The data used for this project can be categorized in two groups: exposure and susceptibility. Exposure considers weather-related factors, such as levels of precipitation and temperature. I pulled this information from CDIAC. I then used the National Oceanic and Atmospheric Administration (NOAA) to find all major weather events and merged this with FEMA's database of declarations to find those events that were declared disasters. The second category of data is susceptibility, which relates to socioeconomic factors and quality of infrastructure, with data being used from the Census and the American Community Survey.
I ran several types of classification models, including logistic regression, random forest, and gradient boosting trees. Because FEMA-declared disasters make up only 3-4% of the dataset, I oversampled with a 1:1 ratio for both the training and final holdout datasets. Gradient boosting trees performed the best so I used gridsearch to finalize the parameters for the model.
On the holdout set, the model performed well with a recall score of 88%. In this case, recall is an important parameter because it is better to ensure that all disasters are captured. The important features were per capita income, average temperature during the event, percentage minority, and percentage rural.
I created a d3 map showing the locations of the weather events and color-coding by whether the event was FEMA-declared.

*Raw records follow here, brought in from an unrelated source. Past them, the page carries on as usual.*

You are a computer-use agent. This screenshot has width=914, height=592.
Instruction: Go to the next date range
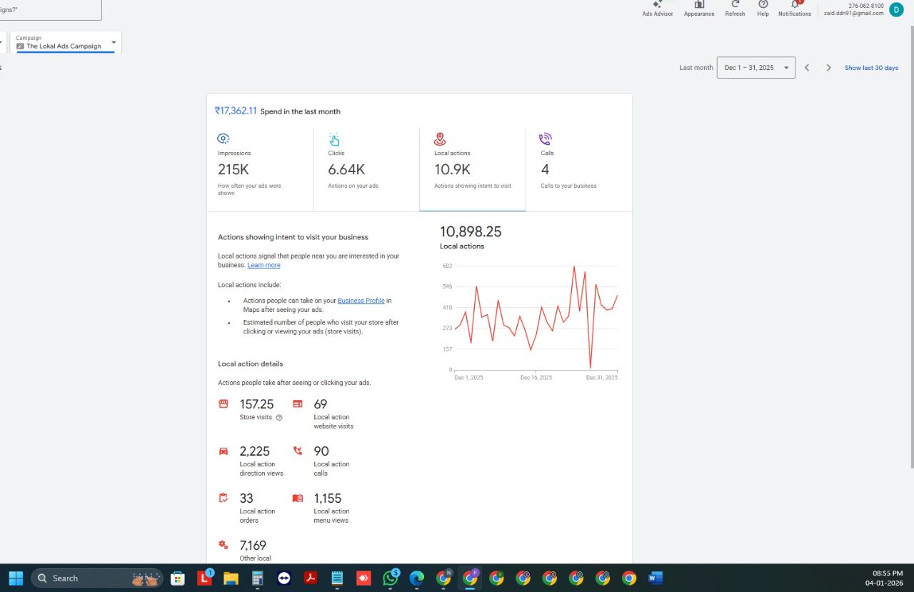click(x=828, y=68)
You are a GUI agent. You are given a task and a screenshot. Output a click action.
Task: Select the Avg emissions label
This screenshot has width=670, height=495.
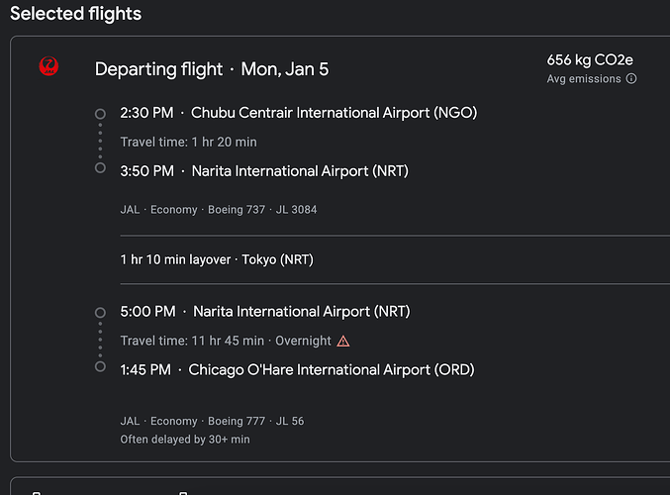(584, 79)
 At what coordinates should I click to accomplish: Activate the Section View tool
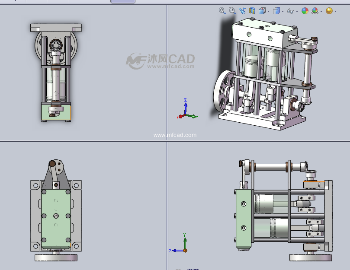pyautogui.click(x=252, y=11)
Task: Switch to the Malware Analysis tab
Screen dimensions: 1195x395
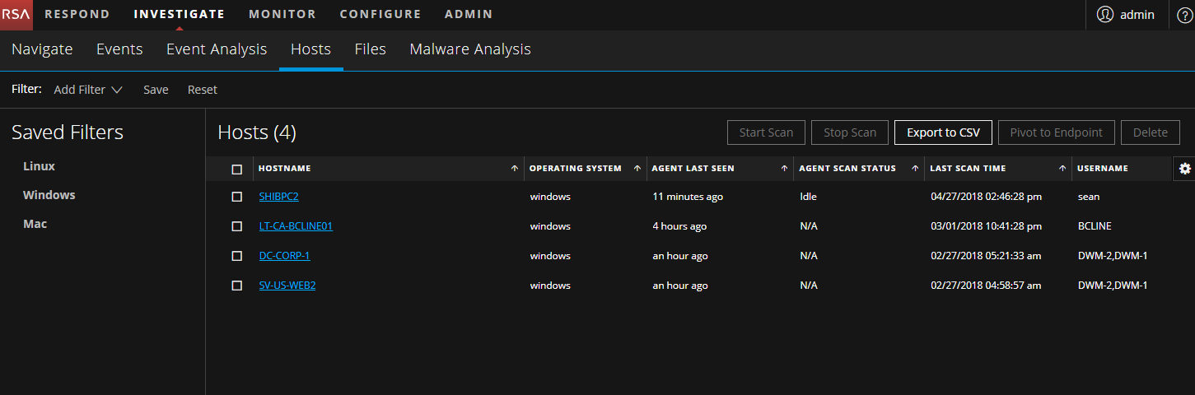Action: coord(469,49)
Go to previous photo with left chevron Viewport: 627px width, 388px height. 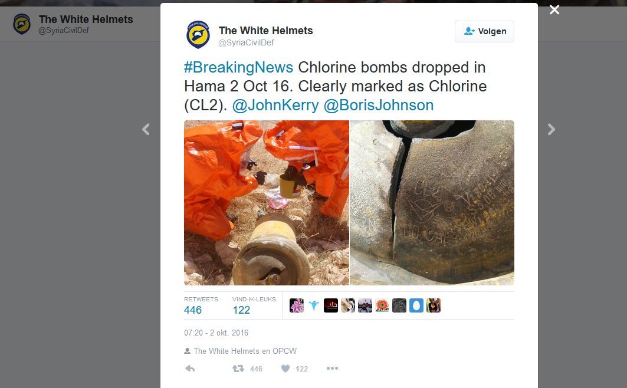point(146,130)
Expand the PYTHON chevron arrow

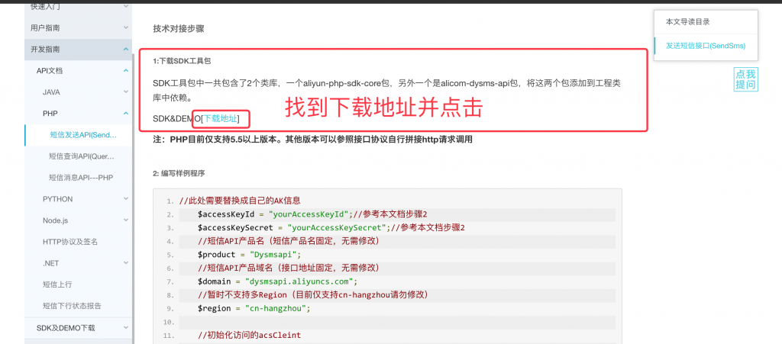126,199
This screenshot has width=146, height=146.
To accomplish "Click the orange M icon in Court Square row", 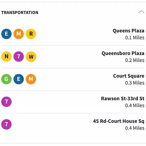I will 31,79.

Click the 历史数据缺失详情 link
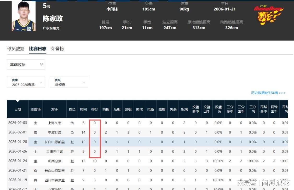[269, 93]
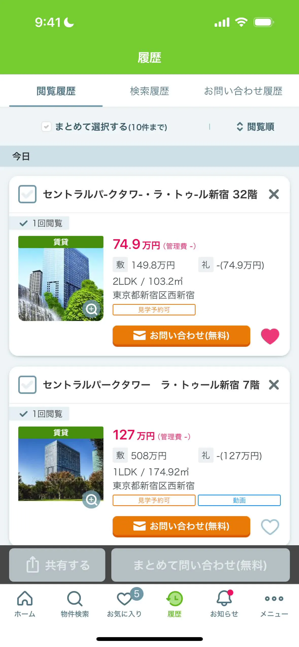Image resolution: width=299 pixels, height=647 pixels.
Task: Select the 7階 listing checkbox
Action: click(27, 385)
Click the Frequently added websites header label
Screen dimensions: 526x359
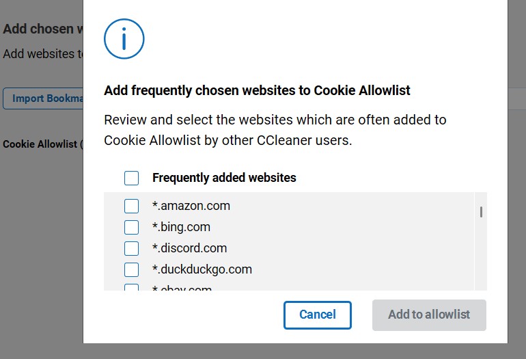coord(224,178)
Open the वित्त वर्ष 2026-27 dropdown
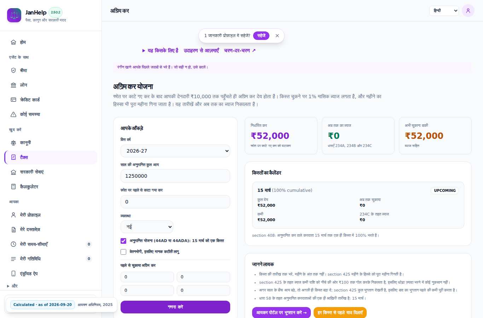 [175, 151]
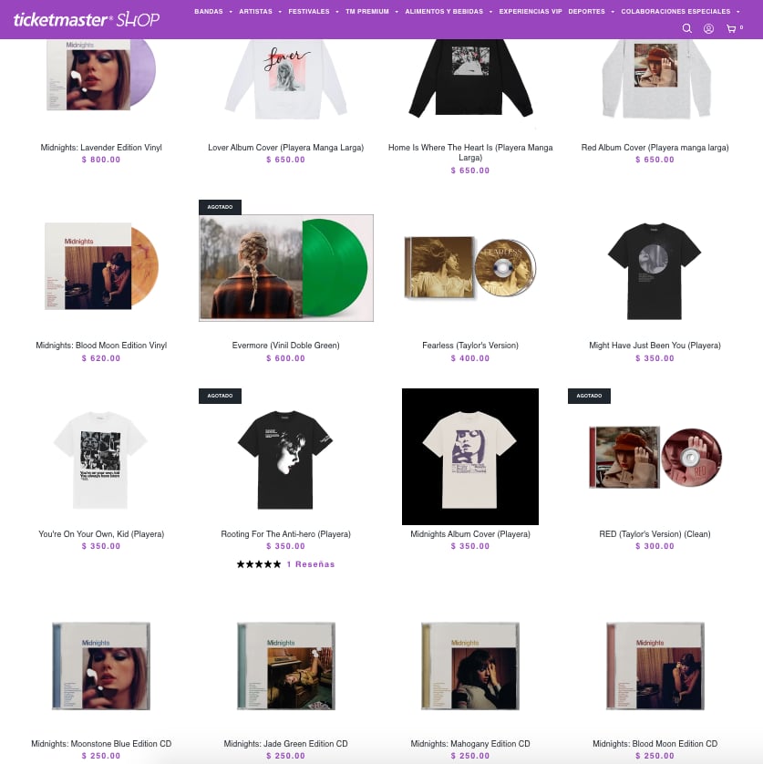The image size is (763, 764).
Task: Expand Colaboraciones Especiales menu
Action: pos(680,11)
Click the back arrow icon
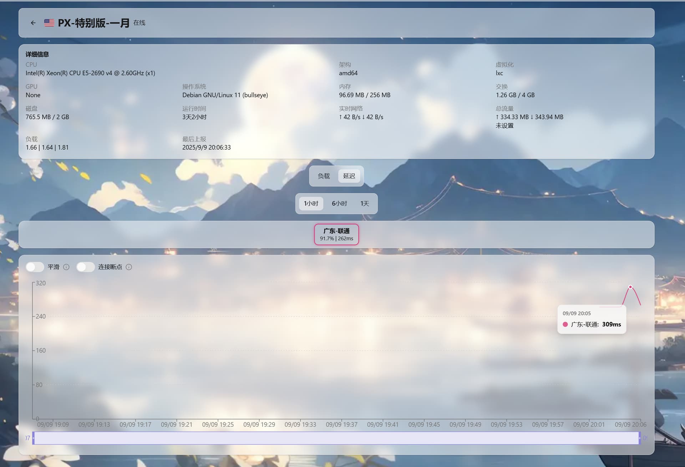 [33, 23]
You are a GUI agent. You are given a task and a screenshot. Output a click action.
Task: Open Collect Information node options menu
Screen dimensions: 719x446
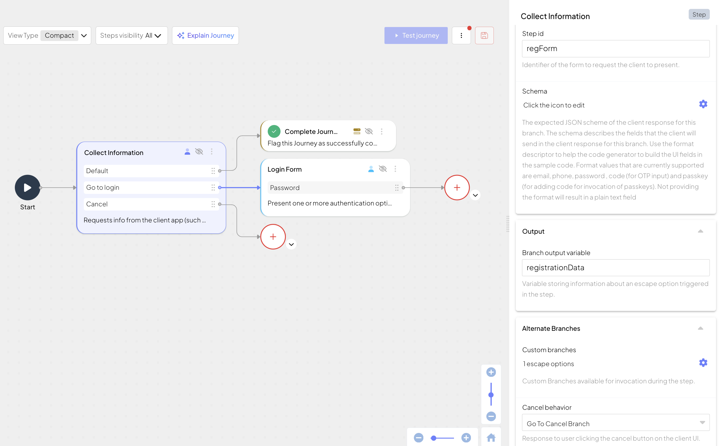click(212, 152)
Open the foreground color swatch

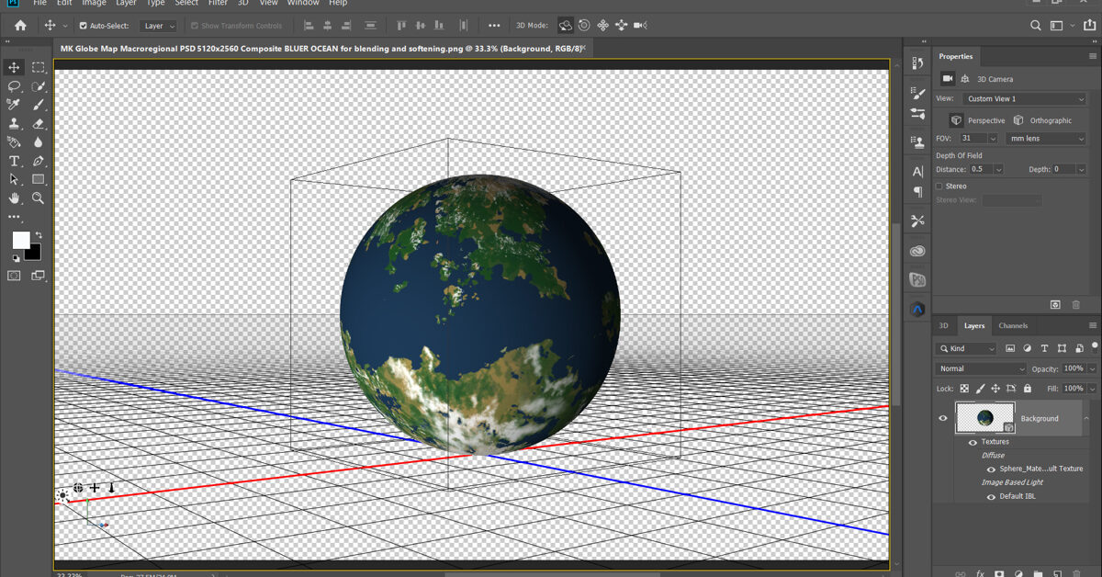pyautogui.click(x=19, y=241)
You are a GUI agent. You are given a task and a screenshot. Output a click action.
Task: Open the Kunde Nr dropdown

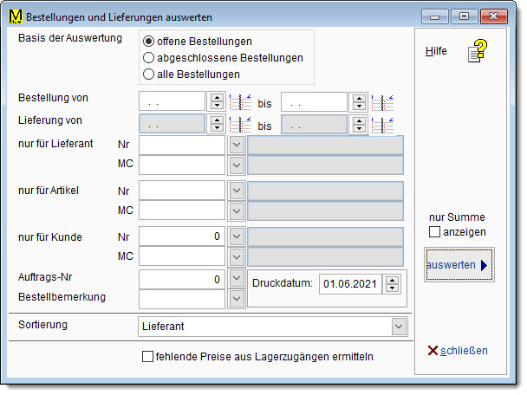pyautogui.click(x=237, y=236)

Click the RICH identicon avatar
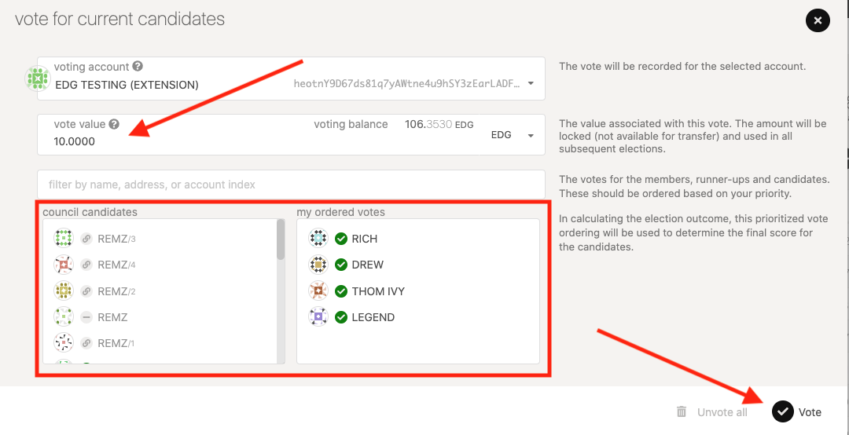(x=318, y=239)
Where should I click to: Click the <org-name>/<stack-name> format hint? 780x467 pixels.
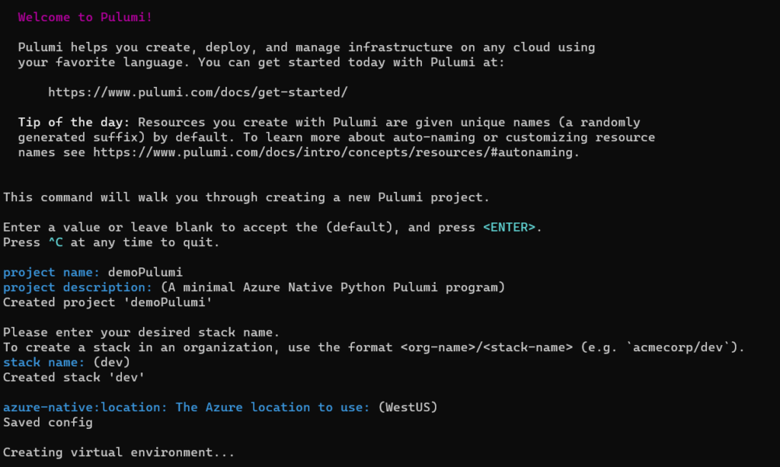pos(487,347)
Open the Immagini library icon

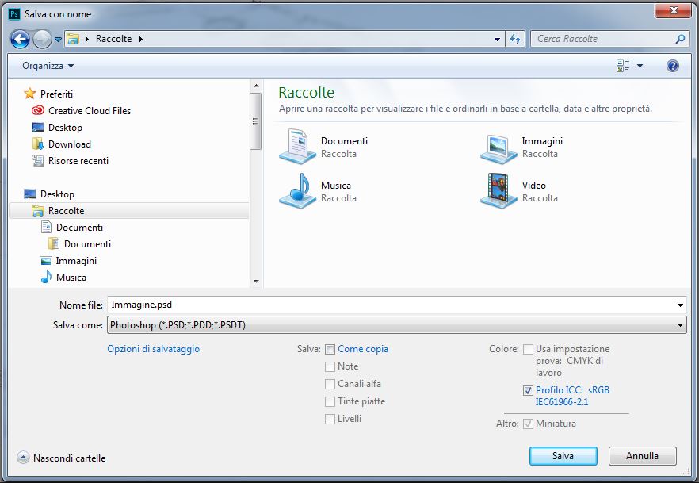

Unsurprisingly, demographics was the most important in predicting a FEMA declaration. However, it might be interesting to break down this analysis by region to hone in on other factors. It would also be interesting to see whether this could be used to forecast declarations given weather predictions for a county. Expanding the dataset to include historical data would also help to identify shifts in trends of weather events, but also to show whether counties that receive aid are able to rebound and better prepare for future storms.